Inappropriate Sinus Tachycardia
What is inappropriate sinus tachycardia (IST)?
Inappropriate Sinus Tachycardia (IST) is a condition in which an individual’s resting heart rate is abnormally high – greater than 100 beats per minute or rapidly accelerating to over 100 beats per minute without an identifiable cause; although small amounts of exercise, emotional or physical stress are triggering factors. An electrocardiogram (ECG) does not show any abnormalities as IST arises within the sinus node where the normal heart rhythm is generated. It is a relatively new disorder (first recognised in the late 1970s) that is underappreciated by many in the medical profession and many doctors consider it to be a psychological condition. Individuals with this condition can find themselves increasingly disabled and experiencing high levels of anxiety. IST is not a life threatening condition but it can be very debilitating. Where sinus tachycardia is identified it is important to rule out other treatable conditions before making the diagnosis of IST – it may be that there is a curable cause. IST is frequently mistaken for another condition called Postural Tachycardia Syndrome (PoTS). More information on PoTS can be found by visiting the Syncope Trust And Reflex anoxic Seizures (STARS) website.
Unfortunately, to date nobody knows. There is a belief that IST is a result of the sinus node having an abnormal structure. There is another view that individuals with IST might be super- sensitive to adrenaline as the smallest amount of exertion can cause a pronounced rise in the heart rate. However, a number of informed medical professionals believe there is a number of factors and disorders that point to disturbance within the autonomic nervous system. It is for this reason that it is a condition that is frequently mistaken for PoTS (Postural Orthostatic Tachycardia Syndrome).
IST is primarily experienced by young women in their thirties, who may have been suffering symptoms for a few years. The main symptoms of IST include:
- Shortness of breath
- Exercise intolerance
- Resting heart rate of greater than 100bpm
- Sleeping heart rate of 70 – 90bpm
- Minimal exertion, heart rate will rapidly reach 150bpm
Potentially related symptoms:
- Drop in blood pressure upon standing
- Blurred vision
The following guidelines will help towards securing the correct diagnosis for an individual presenting with IST symptoms.
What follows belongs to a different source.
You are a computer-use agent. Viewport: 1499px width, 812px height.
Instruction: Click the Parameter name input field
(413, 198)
However, the results of these tests will not necessarily produce a definitive diagnosis.
- Pulse: symptoms should include tachycardia
- ECG for resting heart rate: for IST a resting heart rate generally must exceed 100bpm
- 24hr ECG/ Holter monitor: for IST the average heart rate during 24 hrs is usually >95bpm
- Exercise test: for IST there could be an inappropriate heart rate response to exercise
- Other known causes of sinus tachycardia must be excluded – these include anaemia, hyperthyroidism, phaeochromocytoma, diabetes induced autonomic dysfunction, fever, and dehydration
- Sometimes an EP study will be performed to exclude atrial tachycardia before an IST diagnosis is finally made.
It is very important to recognise that, however disabling symptoms may be, this is not a life threatening disorder and lifespan is normal with no increased risk of strokes or heart attacks. The number of people who develop any problems with their heart function as a result of a long-term fast heart rate is also very small. So, in some people, the best thing is to wait and see how things develop – it may improve on its own, particularly once a person has been reassured that there is no other problem. Where there is an overlap with autonomic dysfunction, increasing salt and fluid intake may help.
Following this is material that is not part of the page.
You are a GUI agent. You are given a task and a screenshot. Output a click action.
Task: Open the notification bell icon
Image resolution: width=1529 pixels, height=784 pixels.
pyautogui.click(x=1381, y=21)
A variety of medications have been tried and it is a matter of trial and error to see if a helpful medication can be found for each individual. Beta-blockers are often tried first; calcium channel blockers are an alternative. Where there is an overlap with autonomic dysfunction, fludrocortisone, midodrine, and serotonin- reuptake inhibitors have all been used. More recently newer drugs such as ivabradine have been tried, but with varying results. It is important not to make things worse with side effects from the drugs, which may be worse than the symptoms of IST itself.
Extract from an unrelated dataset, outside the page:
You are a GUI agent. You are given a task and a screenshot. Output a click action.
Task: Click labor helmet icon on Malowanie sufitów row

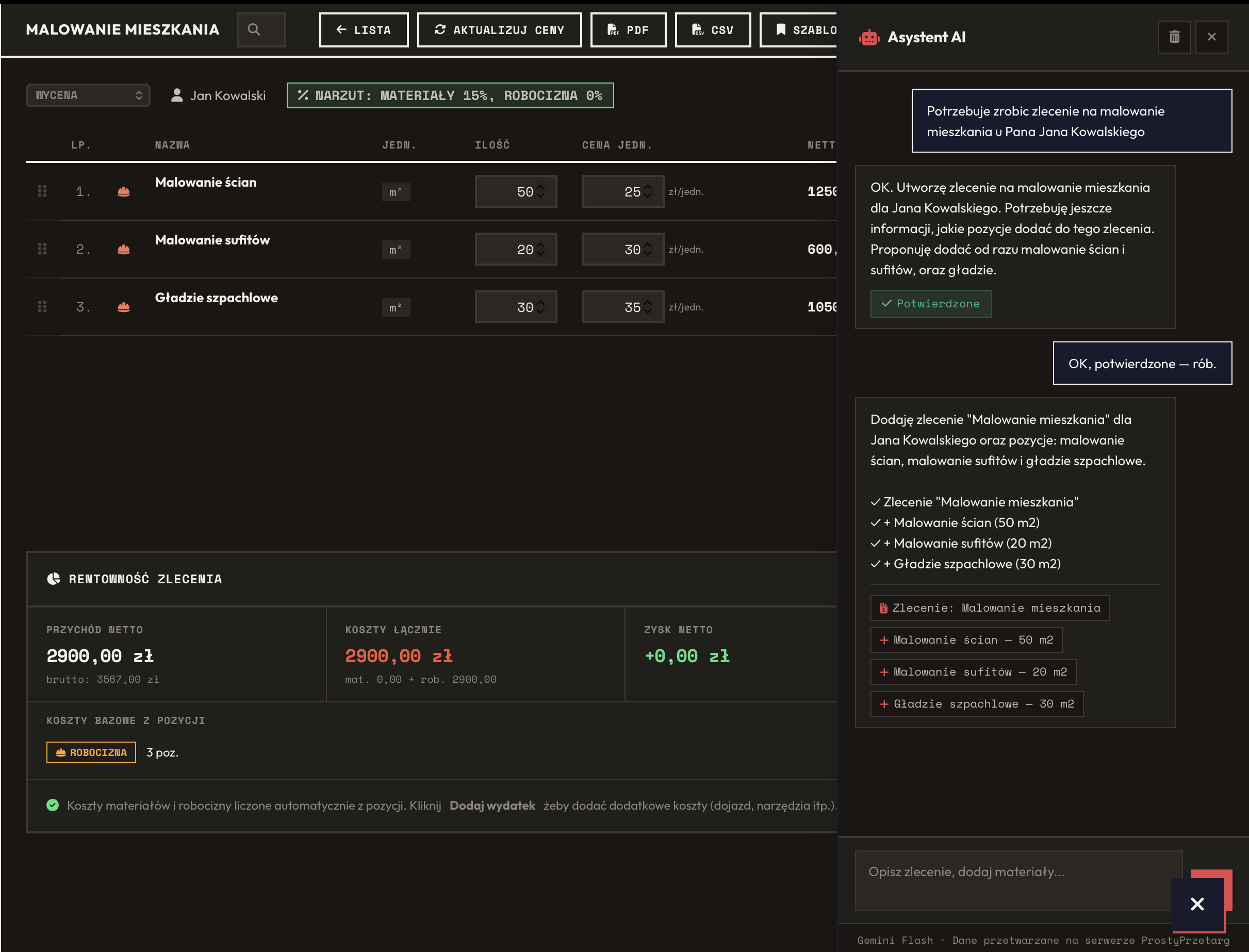coord(124,249)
Ablation of the sinus node (either to modify the node or destroy it completely) has been used with some success, but this is variable and may not be long-lasting, and ablation carries its own risks. It is best to discuss this with an electrophysiologist who specialises in this form of treatment.
Cognitive behavioural therapy (CBT)
CBT has had some success in helping a patient come to terms with IST, and help manage their lives.